- [Problems and tasks]
• a. From the piece on Pee Wee Russell, extract the passage from "As a sad coda, it" to "Feb. 15, 1969.".
• b. Answer these questions using the piece on Pee Wee Russell:
(i) In what year did Russell's drinking almost kill him?
(ii) On what date did he complete his first painting?
(iii) How old was his wife Mary when she died?

[Excerpt provided — start]

Whitney Balliett writes of the clarinetist Pee Wee Russell:
“No jazz musician ever played with the same daring and nakedness and intuition. He took wild improvisational chances and when he found himself above the abyss, he simply turned in another direction, invariably hitting firm ground.”
The sound of few musicians, even in so renegade yet tradition-minded a form as jazz, is so instantly identifiable as Russell’s. He was accused of being a primitive, of not knowing the fundamentals of his instrument, yet he was the only musician to perform and record with both Bix Beiderbecke and Thelonious Monk (against whom critics made similar accusations). He was never Benny Goodman in his command of technique – who was? -- but as an improviser he was peerless. In an obituary written for Down Beat, pianist Dick Wellstood describes Russell’s sound as “that crabbed, choked, knotted tangle of squawks with which he could create such woodsy freedom, such an enormous roomy private universe.”
A life of prodigious drinking and generally dubious habits almost killed Russell in 1950, after his wife left and his alcohol consumption became methodically suicidal. He lived, Mary returned and Russell experienced a second career as a “Dixieland” player in the age of bop. Robert Hilbert tells the story in Pee Wee Russell: The Life of a Jazzman (Oxford University Press, 1993).
In 1965, Russell’s wife, frustrated with his habitual melancholy and refusal to promote himself, bought a set of paints, brushes and canvases. Russell had never painted before or expressed interest in any art other than jazz, though he befriended the great American modernist painter Stuart Davis. He completed his first painting on Nov. 30, 1965, and in the next year and a half finished another 60 “bold and powerful abstract canvases,” in Hilbert’s words. Go here to see one. In rereading Hilbert’s biography, I was struck by something he quotes Russell saying about his work with the brush:
“Like my playing, it’s a challenge to get in and get out of certain choruses. I start with certain colors and when it starts getting too dull for me, I say how will I get out of this and what color will I use?”
This reminded me of something the novelist William Gaddis said to me during an interview in 1990:
“For me, writing is about solving a problem, usually a technical problem. I start with a problem and the book is my solution.”
Russell was a more instinctual artist than Gaddis and took “wild improvisational chances,” as Balliett says, in his music and, presumably, his paintings. But any serious artist, certainly any serious writer, knows the anxiety and bliss of problem-solving. Writing is an endless chain of decisions, small and large, as to consonants and vowels, tone, dynamics, rhythm – all the qualities language shares with music, each the solution to a minute problem. On a less grand scale, each of us is trying to “get out of certain choruses.”
As a sad coda, it should be added that Russell’s wife Mary died of pancreatic cancer on June 7, 1967, at the age of 56. Russell never painted again. His dedicated drinking resumed and though he played and recorded occasionally, Pee Wee died at age 62 on Feb. 15, 1969.

[Excerpt provided — finish]
[Recorded information — start]

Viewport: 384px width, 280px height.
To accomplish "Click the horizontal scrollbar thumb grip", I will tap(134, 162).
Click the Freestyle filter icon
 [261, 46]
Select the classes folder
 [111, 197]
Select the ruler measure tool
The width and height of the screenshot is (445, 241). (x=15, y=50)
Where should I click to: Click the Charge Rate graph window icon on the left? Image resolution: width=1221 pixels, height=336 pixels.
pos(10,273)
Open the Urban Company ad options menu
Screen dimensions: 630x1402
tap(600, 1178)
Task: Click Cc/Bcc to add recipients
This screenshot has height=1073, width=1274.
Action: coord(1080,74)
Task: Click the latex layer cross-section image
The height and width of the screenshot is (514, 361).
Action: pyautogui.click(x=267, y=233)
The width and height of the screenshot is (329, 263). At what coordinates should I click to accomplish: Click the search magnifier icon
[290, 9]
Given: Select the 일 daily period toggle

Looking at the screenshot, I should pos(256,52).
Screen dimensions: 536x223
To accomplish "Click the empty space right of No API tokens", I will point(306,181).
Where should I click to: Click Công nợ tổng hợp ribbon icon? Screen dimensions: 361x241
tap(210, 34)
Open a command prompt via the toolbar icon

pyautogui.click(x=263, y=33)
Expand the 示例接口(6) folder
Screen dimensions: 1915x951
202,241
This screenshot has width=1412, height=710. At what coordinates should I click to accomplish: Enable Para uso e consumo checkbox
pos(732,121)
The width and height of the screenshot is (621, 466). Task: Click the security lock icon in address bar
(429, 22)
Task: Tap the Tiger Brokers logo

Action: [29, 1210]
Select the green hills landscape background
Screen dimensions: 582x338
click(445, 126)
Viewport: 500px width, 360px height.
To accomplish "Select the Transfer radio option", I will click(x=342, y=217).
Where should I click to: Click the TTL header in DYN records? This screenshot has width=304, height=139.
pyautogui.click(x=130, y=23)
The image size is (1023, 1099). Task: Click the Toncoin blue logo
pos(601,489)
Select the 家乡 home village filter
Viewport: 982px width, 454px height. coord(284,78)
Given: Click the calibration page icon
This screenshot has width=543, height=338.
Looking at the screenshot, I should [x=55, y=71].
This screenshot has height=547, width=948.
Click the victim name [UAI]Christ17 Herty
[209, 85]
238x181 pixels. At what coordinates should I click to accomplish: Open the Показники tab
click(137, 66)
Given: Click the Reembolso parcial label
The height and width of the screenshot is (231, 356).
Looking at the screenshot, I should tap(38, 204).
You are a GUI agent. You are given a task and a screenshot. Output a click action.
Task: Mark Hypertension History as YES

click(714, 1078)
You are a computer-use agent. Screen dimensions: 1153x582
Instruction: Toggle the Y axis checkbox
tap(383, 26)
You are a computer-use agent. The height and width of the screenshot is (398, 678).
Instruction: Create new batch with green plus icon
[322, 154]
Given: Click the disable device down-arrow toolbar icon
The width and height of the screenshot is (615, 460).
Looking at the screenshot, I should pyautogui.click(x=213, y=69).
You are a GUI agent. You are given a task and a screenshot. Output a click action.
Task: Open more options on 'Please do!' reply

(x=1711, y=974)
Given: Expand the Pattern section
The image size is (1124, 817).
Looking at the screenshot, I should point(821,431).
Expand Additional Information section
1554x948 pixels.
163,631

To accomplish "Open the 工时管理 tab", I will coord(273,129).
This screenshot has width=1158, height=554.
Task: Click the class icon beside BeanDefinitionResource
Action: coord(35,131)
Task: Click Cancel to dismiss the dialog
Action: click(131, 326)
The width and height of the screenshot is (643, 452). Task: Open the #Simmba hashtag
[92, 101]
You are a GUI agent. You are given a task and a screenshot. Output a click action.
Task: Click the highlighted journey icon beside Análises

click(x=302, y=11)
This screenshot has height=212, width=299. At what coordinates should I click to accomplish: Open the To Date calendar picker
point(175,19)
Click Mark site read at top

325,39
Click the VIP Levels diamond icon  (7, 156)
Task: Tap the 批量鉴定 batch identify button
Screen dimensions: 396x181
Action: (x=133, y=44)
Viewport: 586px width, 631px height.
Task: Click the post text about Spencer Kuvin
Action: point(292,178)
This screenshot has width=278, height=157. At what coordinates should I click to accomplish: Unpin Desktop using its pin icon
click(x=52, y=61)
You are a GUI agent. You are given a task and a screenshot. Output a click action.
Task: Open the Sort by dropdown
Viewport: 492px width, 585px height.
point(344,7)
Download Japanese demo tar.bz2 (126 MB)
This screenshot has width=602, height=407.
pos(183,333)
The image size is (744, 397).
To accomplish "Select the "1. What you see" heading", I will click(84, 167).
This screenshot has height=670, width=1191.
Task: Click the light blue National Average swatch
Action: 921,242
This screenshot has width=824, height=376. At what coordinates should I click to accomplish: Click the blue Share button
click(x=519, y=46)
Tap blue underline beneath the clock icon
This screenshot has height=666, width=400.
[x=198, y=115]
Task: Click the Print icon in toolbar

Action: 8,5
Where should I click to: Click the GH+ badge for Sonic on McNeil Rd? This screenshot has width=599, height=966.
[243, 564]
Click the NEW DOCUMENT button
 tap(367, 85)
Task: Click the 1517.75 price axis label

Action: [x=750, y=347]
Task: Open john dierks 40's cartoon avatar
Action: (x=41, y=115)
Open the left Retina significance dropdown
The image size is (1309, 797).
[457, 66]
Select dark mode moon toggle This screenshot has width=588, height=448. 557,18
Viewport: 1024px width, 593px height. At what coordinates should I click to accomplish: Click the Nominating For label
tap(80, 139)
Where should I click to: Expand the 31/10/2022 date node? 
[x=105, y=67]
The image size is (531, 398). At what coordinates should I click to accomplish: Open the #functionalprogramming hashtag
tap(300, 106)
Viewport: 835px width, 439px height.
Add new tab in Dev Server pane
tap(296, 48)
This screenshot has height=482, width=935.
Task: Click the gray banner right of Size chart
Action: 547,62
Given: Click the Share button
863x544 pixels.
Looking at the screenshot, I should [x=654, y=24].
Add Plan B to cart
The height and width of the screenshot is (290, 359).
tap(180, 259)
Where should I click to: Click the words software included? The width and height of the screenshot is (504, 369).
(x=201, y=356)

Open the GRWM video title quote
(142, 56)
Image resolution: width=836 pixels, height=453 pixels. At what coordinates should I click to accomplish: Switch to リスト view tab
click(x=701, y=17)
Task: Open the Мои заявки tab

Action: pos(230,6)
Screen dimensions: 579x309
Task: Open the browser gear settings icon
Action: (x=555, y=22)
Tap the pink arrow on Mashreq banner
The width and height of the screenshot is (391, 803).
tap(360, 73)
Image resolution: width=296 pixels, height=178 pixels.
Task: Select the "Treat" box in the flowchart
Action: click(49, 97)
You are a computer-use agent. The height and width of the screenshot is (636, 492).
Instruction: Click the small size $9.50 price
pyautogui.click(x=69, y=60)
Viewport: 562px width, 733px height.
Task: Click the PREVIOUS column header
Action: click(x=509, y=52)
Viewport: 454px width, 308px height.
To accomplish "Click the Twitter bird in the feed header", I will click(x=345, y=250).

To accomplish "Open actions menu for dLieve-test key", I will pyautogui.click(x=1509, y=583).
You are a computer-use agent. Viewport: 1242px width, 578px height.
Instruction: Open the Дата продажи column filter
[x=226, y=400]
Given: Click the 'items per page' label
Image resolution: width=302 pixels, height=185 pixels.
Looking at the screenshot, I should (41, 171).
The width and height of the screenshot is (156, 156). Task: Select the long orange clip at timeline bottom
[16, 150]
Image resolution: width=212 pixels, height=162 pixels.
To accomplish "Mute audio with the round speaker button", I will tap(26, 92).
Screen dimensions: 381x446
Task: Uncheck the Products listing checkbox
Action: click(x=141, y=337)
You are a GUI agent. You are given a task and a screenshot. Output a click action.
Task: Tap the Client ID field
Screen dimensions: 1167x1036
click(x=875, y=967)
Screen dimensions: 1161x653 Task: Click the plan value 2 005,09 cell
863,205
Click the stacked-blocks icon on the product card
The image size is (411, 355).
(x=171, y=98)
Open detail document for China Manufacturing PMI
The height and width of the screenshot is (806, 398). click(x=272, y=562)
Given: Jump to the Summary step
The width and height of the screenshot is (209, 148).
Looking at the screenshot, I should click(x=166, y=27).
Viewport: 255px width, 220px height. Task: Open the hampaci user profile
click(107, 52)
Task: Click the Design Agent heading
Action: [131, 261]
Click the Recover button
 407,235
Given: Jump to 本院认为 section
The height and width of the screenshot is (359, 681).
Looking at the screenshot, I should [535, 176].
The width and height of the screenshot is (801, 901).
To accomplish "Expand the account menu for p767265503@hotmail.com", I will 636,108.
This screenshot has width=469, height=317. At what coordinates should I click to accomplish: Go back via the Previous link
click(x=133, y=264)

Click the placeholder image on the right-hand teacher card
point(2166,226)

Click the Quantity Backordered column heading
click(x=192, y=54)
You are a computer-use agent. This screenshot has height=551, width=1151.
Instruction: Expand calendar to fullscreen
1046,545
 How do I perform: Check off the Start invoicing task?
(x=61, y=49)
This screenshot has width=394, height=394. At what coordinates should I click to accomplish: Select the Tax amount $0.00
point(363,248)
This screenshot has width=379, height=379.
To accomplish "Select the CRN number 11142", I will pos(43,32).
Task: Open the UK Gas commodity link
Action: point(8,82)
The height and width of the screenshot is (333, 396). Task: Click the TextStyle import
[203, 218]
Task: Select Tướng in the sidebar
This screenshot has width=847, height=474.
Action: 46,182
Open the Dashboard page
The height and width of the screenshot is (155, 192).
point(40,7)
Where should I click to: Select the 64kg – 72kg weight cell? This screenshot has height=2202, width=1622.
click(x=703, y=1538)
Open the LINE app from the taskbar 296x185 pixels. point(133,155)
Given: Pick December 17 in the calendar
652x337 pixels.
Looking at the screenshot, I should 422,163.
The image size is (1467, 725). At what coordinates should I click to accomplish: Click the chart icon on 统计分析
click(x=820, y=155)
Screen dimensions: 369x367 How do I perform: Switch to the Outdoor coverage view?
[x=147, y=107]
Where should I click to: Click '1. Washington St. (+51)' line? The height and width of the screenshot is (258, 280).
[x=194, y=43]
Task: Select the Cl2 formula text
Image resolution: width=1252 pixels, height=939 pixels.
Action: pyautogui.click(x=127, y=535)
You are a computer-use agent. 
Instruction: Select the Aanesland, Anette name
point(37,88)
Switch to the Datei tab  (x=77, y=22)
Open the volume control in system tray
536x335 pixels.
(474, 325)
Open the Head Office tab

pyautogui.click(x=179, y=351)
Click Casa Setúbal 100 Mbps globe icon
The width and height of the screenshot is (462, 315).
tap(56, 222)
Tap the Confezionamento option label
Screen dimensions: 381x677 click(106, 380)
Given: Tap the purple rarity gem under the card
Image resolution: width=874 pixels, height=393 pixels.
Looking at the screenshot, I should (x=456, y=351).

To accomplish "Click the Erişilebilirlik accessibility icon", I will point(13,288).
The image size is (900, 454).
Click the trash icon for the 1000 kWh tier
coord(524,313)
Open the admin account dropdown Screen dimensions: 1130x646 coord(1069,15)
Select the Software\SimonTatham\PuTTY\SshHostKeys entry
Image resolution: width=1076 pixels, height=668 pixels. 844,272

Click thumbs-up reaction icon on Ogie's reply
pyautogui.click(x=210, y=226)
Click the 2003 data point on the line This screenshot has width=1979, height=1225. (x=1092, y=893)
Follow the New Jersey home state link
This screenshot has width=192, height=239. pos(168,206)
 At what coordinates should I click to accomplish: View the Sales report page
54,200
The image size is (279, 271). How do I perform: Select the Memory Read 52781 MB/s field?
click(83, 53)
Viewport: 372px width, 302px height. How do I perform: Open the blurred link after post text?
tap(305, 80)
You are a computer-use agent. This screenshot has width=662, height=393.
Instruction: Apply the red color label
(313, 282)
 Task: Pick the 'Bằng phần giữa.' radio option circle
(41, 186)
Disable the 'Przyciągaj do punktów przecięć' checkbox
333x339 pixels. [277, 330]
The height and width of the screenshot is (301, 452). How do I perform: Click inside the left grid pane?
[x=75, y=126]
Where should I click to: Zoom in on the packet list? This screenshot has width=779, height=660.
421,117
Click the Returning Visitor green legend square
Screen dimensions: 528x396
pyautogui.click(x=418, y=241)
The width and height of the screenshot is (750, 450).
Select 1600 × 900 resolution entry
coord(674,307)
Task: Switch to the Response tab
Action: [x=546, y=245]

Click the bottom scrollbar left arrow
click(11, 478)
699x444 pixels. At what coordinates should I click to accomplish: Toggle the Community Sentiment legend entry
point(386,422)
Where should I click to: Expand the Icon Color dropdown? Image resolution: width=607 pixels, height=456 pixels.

[Recorded information — finish]

- [Responses to the tasks]
• a.
As a sad coda, it should be added that Russell’s wife Mary died of pancreatic cancer on June 7, 1967, at the age of 56. Russell never painted again. His dedicated drinking resumed and though he played and recorded occasionally, Pee Wee died at age 62 on Feb. 15, 1969.

• b.
(i) 1950
(ii) Nov. 30, 1965
(iii) 56